Authors:Scott L Baier  Jeffrey H Bergstrand
Institution:a John E. Walker Department of Economics, Clemson University, Clemson, SC 29634, USA
b Federal Reserve Bank of Atlanta, Atlanta, GA 30309, USA
c Department of Finance, Mendoza College of Business, and Kellogg Institute for International Studies, University of Notre Dame, Notre Dame, IN 46556, USA
d CESifo, Germany
Abstract:For over 40 years, the gravity equation has been a workhorse for cross-country empirical analyses of international trade flows and — in particular — the effects of free trade agreements (FTAs) on trade flows. However, the gravity equation is subject to the same econometric critique as earlier cross-industry studies of U.S. tariff and nontariff barriers and U.S. multilateral imports: trade policy is not an exogenous variable.

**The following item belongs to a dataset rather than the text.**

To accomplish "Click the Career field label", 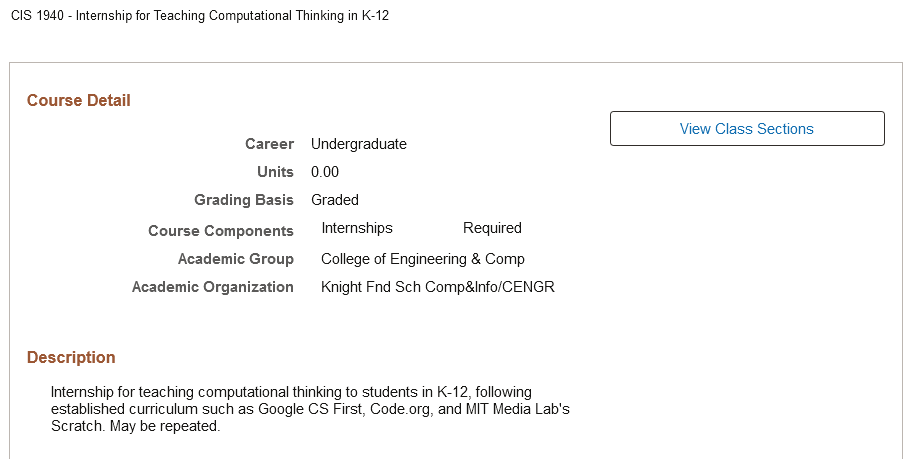I will click(270, 144).
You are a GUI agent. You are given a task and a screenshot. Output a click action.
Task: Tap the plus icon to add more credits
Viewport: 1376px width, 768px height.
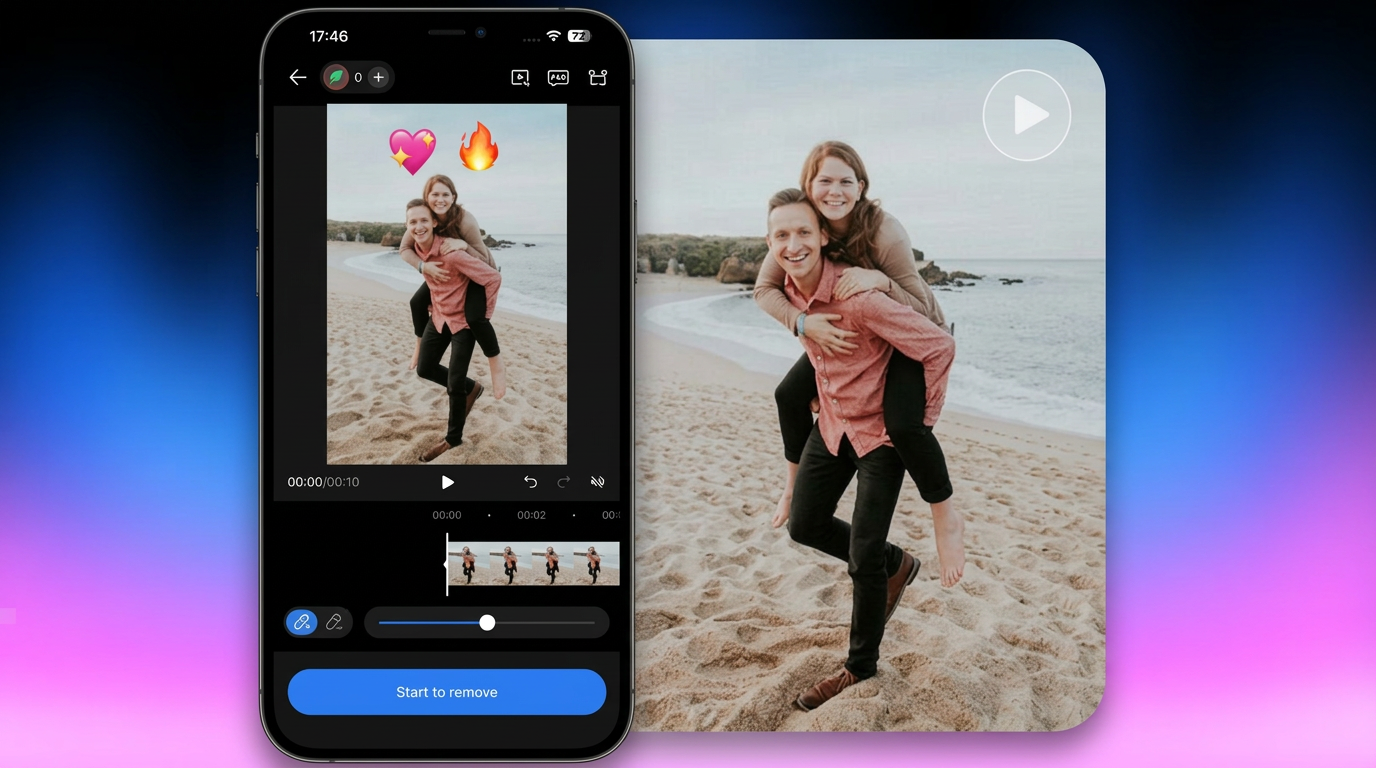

We address econometrically the endogeneity of FTAs. Although instrumental-variable and control-function approaches do not adjust for endogeneity well, a panel approach does. Accounting econometrically for the FTA variable's endogeneity yields striking empirical results: the effect of FTAs on trade flows is quintupled. We find that, on average, an FTA approximately doubles two members' bilateral trade after 10 years.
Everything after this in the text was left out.